桂川通信コメント
桂川通信コメント
作成日:2015/07/03
ハンセン病



 河瀬直美監督による邦画『あん』を観ました。
 『あん』はハンセン病に対する世間の無理解をテーマにした作品で、原作はドリアン助川著の同名の小説とのこと。控えめなトーンながらも、静かな迫力に満ちた映画でした。

 「あん」は、どら焼きに挟むつぶあんのこと。わけありらしい中年男、千太郎が西武沿線で小さなどら焼き屋を任されており、そこにハンセン病元患者の徳江が立ち寄り、あんづくりの手伝いを始めます。しかし、やがて徳江が施設から通っていることがウワサになり、ひととき行列ができる人気だった店の客足が遠のく。その後――。

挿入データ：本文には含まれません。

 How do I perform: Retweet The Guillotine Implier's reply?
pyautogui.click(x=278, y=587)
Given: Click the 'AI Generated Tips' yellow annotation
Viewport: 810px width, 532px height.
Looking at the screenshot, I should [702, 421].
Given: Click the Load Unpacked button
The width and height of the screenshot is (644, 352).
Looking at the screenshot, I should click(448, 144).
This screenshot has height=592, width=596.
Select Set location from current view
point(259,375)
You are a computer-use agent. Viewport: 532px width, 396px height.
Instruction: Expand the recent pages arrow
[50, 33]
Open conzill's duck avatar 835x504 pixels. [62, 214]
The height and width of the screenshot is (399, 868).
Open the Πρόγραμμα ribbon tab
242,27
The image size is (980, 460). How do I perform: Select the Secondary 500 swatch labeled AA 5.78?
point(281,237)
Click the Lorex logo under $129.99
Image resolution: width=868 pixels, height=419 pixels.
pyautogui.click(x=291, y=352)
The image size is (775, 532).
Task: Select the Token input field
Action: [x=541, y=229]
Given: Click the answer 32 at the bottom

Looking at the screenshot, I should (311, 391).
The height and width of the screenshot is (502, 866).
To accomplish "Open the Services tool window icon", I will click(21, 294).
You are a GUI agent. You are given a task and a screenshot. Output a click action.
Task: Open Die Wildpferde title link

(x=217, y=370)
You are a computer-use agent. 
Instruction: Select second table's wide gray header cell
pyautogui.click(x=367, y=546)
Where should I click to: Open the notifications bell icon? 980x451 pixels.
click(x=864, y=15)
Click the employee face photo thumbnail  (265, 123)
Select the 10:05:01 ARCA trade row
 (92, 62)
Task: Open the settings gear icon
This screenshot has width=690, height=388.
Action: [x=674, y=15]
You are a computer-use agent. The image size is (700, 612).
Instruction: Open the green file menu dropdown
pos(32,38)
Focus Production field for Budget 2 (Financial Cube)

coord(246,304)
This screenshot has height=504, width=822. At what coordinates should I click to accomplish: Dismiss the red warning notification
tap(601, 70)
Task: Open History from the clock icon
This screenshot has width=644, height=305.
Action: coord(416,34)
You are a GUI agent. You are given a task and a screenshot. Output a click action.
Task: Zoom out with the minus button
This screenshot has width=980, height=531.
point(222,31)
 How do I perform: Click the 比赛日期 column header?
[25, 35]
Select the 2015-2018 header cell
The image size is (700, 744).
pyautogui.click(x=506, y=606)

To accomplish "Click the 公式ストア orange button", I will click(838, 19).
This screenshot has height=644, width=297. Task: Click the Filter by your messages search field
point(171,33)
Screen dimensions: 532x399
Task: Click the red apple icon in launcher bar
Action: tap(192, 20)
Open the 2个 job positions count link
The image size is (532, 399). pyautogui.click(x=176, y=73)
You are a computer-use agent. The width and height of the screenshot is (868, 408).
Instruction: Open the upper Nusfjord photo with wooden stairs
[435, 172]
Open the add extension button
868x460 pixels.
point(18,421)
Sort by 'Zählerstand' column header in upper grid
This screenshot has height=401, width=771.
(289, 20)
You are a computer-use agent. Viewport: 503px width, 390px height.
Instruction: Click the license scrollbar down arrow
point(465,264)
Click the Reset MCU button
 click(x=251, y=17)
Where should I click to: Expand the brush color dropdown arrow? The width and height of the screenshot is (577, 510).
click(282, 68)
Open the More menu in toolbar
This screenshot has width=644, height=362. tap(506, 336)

 まず印象的だったのは、配役陣の演技のうまさです。徳江(樹木希林)の立ち居振る舞いはハンセン病元患者さながらの自然体、千太郎(永瀬正敏)には任侠映画から遠のいた後の高倉健を思わせる渋さがうかがえます。人物をアップで取り込み、桜や葉桜や西武沿線の情景を短いショットで重ね合わせる映像も秀逸。「(ハンセン病に対する世間の)無理解」や「守ってやれなかった(千太郎の独白)」などのキーワードが一度しか出て来ない、という抑え気味のセリフ回しにも感じ入りました。

 もう一つは、河瀬監督のこと。奈良在住の河瀬さんは数々の受賞歴を持ってはいるものの、私が唯一がらがらの映画館で観たのがカンヌ国際映画賞グランプリ受賞の『もがりの森』(もがりは漢字ですが、字が出てこない)。しかし、この映画には困惑しました。

 奈良の茶畑などを背景に、認知症老人と老人をめぐる人々を描いた作品だとはいえ、正直「何だ、これは?」という塩梅で、全然分からなかった。「前衛芸術映画」であったとしても、前衛映画なりのインパクトがどこかに感じられるのが常。ところが『もがりの森』は何を描きたいのかがつかみがたく、以来、あまり関心が向かわず、今回たまたま『あん』を観た、という次第です。

 ハンセン病元患者が住む国立療養所はむかし、2カ所を訪ねています。一つは熊本時代に毎月のように取材で通っていた、いま国内最多の居住者がいる「菊池恵楓園」。ここは2003年、熊本・黒川温泉のホテル(後、閉館)が元患者らの宿泊を拒否し、行政を巻き込んだ大きな騒ぎになりました。もう一つは岡山時代、「らい予防法違憲国賠訴訟」で国が全面敗訴し、ときの小泉首相が「控訴断念」を決めたニュースに合わせて現地入りした「長島愛生園」です。いずれも広々とした園内の様子、住まう元患者の方々のことをよく覚えています。

 『あん』の徳江が長く住んでいた、という設定の「多摩全生園」は戦前、園に収容され、結核で死んだ北條民雄の衝撃的な短編集『いのちの初夜』で知っていました。北條民雄をめぐっては、あの川端康成が全力を挙げて作家としての彼を支援した、という感動的な話もあります。

 ともあれ、忙中閑ありで、手応えのある映画を観ました。松本清張の『砂の器』や遠藤周作の『私が・捨てた・女』が描くハンセン病とはかなり違う、それでも今なお「無理解」が残るこの病気と元患者のことは、今の仕事とはほぼ無縁とはいえ、これからも関心を持ち続けていきたい、と考えています。